2f24bb16fa7105e8b2b7a63501d837f8[1]Au Moyen-Âge, les femmes isolées, veuves et les guérisseuses étaient envoyées au bûcher, non pas parce qu’elles conspiraient ou mangeaient des bambins pour le petit-déjeuner, mais bien parce qu’elles n’étaient pas sous la tutelle d’un homme. De ce fait, elles devenaient donc un danger, les procès de sorcellerie, eux, s’avéraient être la solution pour terrifier les femmes et les garder à leur place. « Les chasses aux sorcières ont permis de préparer la division sexuée du travail requise par le capitalisme, en réservant le travail rémunéré aux hommes et en assignant les femmes à la mise au monde et à l’éducation de la future main d’oeuvre. »

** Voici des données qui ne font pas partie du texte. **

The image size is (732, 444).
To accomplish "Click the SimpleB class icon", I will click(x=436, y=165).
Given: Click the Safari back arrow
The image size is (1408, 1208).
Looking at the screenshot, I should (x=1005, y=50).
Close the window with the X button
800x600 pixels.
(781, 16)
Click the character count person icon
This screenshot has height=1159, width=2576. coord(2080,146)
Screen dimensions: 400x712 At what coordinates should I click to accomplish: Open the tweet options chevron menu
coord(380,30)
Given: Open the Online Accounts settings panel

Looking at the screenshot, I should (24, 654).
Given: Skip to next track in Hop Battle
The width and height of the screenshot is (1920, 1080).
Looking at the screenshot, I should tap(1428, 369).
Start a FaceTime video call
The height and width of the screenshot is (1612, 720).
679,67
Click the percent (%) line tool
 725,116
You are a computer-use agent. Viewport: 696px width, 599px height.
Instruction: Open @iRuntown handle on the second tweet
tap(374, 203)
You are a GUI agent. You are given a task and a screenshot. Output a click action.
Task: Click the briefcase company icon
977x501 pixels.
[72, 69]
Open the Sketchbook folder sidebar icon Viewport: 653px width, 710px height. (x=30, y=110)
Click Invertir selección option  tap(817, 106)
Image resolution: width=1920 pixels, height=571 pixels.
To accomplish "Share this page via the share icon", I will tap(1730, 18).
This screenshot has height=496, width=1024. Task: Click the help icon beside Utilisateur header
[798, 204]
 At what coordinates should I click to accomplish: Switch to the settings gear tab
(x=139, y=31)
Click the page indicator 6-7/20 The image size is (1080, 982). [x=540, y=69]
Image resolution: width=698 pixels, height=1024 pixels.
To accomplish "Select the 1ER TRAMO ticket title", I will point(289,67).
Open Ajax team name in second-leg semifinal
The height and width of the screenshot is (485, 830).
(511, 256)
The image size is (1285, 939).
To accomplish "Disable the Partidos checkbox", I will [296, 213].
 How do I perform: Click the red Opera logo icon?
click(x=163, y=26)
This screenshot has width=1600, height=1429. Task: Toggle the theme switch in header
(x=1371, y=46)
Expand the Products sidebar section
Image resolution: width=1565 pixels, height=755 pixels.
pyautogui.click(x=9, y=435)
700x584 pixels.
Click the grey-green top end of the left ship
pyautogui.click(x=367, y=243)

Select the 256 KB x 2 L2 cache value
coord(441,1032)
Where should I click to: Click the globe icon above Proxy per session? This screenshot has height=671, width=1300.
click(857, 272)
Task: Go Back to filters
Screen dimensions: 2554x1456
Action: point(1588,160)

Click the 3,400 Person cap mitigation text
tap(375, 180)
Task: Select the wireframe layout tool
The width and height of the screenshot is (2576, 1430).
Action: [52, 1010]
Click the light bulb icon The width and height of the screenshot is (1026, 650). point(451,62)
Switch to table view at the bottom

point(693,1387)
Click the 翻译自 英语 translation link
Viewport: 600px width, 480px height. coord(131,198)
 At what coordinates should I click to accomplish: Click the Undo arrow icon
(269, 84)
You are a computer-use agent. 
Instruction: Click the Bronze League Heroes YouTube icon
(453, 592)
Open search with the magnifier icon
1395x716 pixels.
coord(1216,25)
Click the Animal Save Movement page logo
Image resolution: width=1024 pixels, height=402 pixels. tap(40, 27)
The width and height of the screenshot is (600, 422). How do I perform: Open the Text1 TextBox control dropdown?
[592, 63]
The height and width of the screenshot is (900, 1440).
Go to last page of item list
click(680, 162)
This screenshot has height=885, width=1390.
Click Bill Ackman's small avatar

Une femme sous le joug d’un homme était l’assurance qu’elle se cantonnerait au foyer. Bon nombre d’hommes craignaient une révolte des femmes seules, ils ont donc entamé une chasse aux sorcières pour empêcher cela, prédestinant ainsi les générations de futures femmes à rester à leur place. C’est finalement sans raison que des femmes ont été tuées pendant des siècles. Dans Sorcières, la puissance invaincue des femmes, Mona Chollet démontre que cette fameuse accusation de sorcellerie n’était autre qu’un simple outil de domination machiste.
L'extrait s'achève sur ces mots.